That was the _only_ authentication for subsequent requests. And the ids were
sequential.

After I demonstrated to them that I could get the CEOs personal details, as
well as trivially brute force all other personal details in the system with a
bash script calling curl, not to mention run up massive bills (the system
allowed setting up phone conferences with up to 30 participants and let you
use the web interface to _call out_ to participants worldwide), they thanked
me and told me they'd fix it.

Next day they'd released an updated version which they said encrypted the
customer id.

Two problems:

No nonce or anything, so if you sniffed it once, you could still trivially use
it to "log in" and continue as before.

Secondly, their "encryption" turned out to be base64.

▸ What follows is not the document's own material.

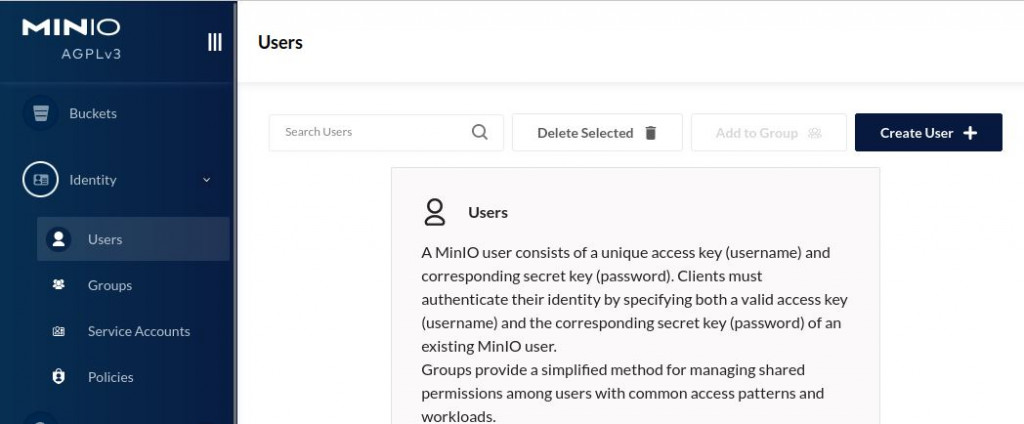Navigate to Policies
Screen dimensions: 1024x424
pos(110,378)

I sent them a new script that showed them how to get the customer id's still.
They were amazed that I'd "cracked their encryption".

------
btbuilder
This article does not provide a good pattern for protecting against SQL
injections. You can protect against all possible input vectors by using
placeholders. Constructing SQL queries with string formatting or concatenation
should be avoided. When executing bulk queries it is also more efficient.

    
    
      $stmt = $dbh->prepare("SELECT user,password FROM admins WHERE user=? AND password=? AND ip_adr=?");
      $stmt->execute($_POST['user'], md5($_POST['password']), ip_adr())
    

The above approach does not require that you think about what data you are
accepting, and if done through-out your code, others who may not be so pre-
disposed to think about escaping will not make mistakes if they copy you.

------
pilif
The x-forwarded-for example is the perfect example to explain why you should
just escape anything and never try to guess trust boundaries.

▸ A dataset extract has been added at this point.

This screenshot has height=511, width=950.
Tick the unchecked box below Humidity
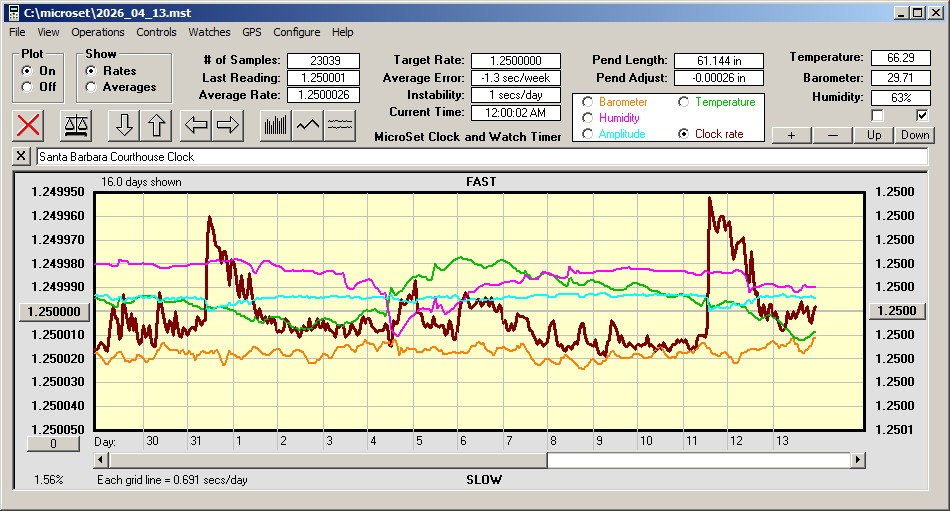(878, 116)
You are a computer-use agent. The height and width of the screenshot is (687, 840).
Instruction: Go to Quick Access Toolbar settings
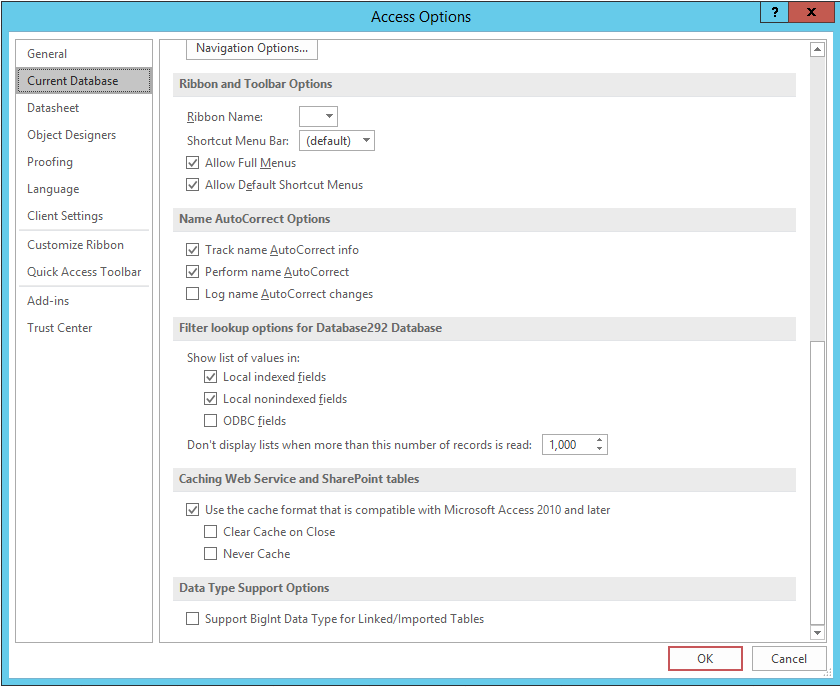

Sure. When you started with that query, that IP address likely was just
REMOTE_ADDR (guaranteed to not contain "bad" characters), but then the app was
put behind a reverse proxy and support for x-forwarded-for was added, suddenly
changing the IP address to something user-modifyable.

It costs practically nothing to use your ORM or prepared statements in order
to escape all values you put into a query. So just do it and don't try to
guess whether you can trust a value or not, because, after all, the source of
these values can change, sometimes even without you knowing.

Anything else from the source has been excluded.